Ne consegue che, appare del tutto ultroneo il riferimento contenuto nella sentenza impugnata alla possibilità dell’AMA di avvalersi degli artt. 16 e 17 del d.lgs. n. 62 del 1994 per far controllare dal medico competente la idoneità o meno alle mansioni derivante dalla “tossicodipendenza”, in quanto all’epoca dei fatti i medici competenti non erano abilitati ad effettuare esami “mirati” alla valutazione della idoneità del lavoratore alla mansione, essendo la relativa competenza attribuita esclusivamente alle strutture sanitarie pubbliche di cui all’art. 5 della legge n. 300 del 1970 e non consentendo i protocolli sanitari ai medici competenti la possibilità di effettuare esami tossicologici o altri esami volti a rilevare la sussistenza dello stato di “tossicodipendenza” o di consumo di sostanze stupefacenti, neppure per gli autisti.

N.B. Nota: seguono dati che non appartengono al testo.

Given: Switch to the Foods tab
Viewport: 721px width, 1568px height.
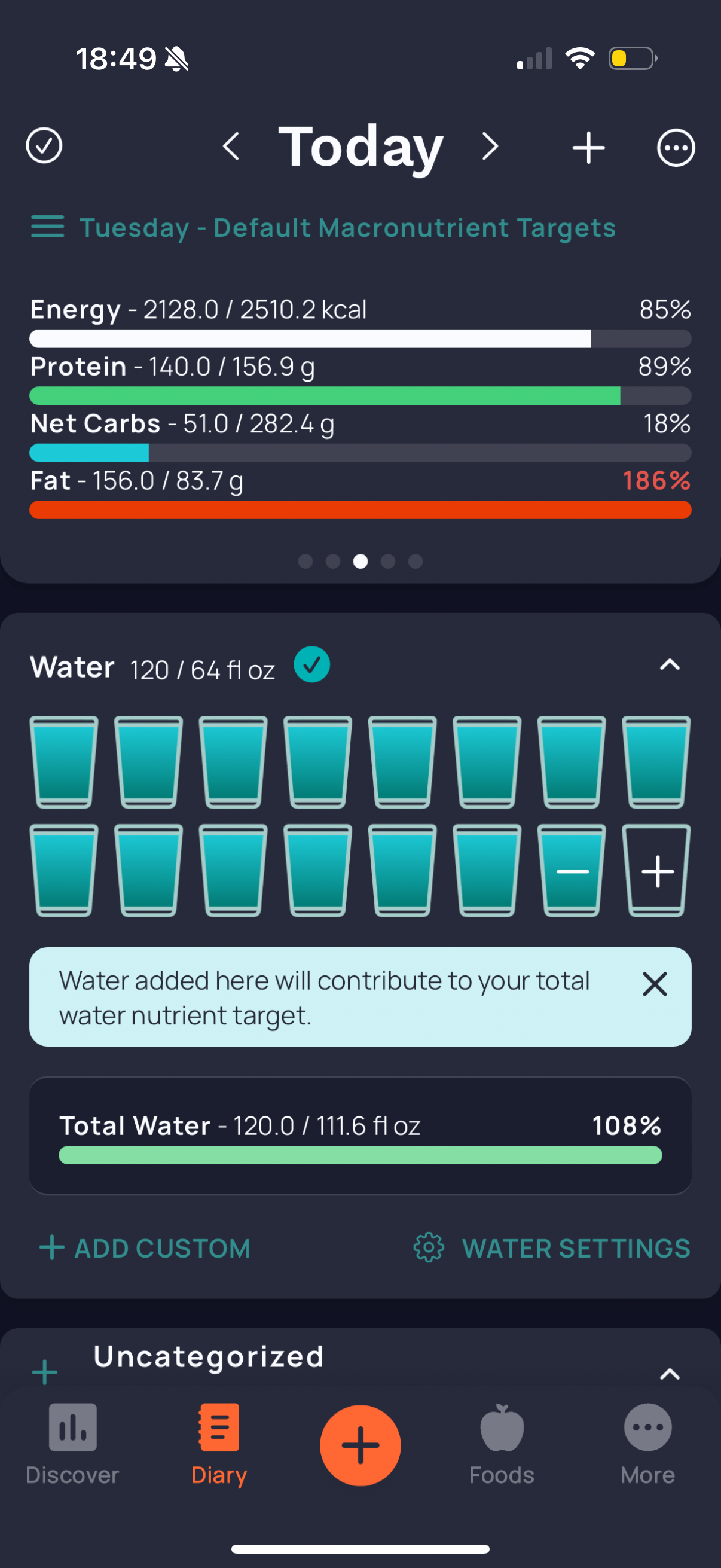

Sicché, diversamente da quanto affermato dalla Corte d’appello, l’azienda non aveva altra l scelta che quella di proporre al lavoratore di avvalersi della disciplina prevista dall’art. 44 CCNL FEDERAMBIENTE.
Le suesposte ragioni portano all’accoglimento dei primi tre motivi del ricorso, con conseguente assorbimento del quarto motivo.
III – Conclusioni.
3- In sintesi, i primi tre motivi di ricorso devono essere accolti, per le ragioni dianzi esposte e con assorbimento del quarto motivo.
La sentenza impugnata deve essere, quindi, cassata, con rinvio, anche per le spese del presente giudizio di cassazione, alla Corte d’appello di Roma, in diversa composizione, che si atterrà, nell’ulteriore esame del merito della controversia, a tutti i principi su affermati e, quindi, anche al seguente:
“nella valutazione della sussistenza del giustificato motivo oggettivo di licenziamento di un lavoratore avente le mansioni di guida di automezzi pesanti di trasporto di rifiuti sulla pubblica via, il quale, con sentenza penale di condanna per il reato di detenzione illegale di sostanze stupefacenti sia risultato consumatore di sostanze stupefacenti, è necessario – nella situazione normativa antecedente l’emanazione della disciplina attuativa dei primi due commi dell’art. 125 del d.P.R. n. 308 del 1990 – che il lavoratore fornisca piena prova, attraverso la produzione dell’esito di esami tossicologici ad hoc – del proprio avvenuto pieno recupero, con la conseguente dismissione dell’abitudine al consumo di sostanze stupefacenti, la quale – anche al di sotto della soglia della tossicodipendenza- è da sola sufficiente ad inibire la guida di veicoli su strada (ex art. 187 del codice della strada) e ad esporre il datore di lavoro al rischio di essere chiamato a rispondere di eventuali danni cagionati a terzi”.

P.Q.M.

La Corte accoglie i primi tre motivi di ricorso, assorbito il quarto. Cassa la sentenza impugnata, in relazione alle censure accolte, e rinvia, anche per le spese del presente giudizio di cassazione, alla Corte d’appello di Roma, in diversa composizione.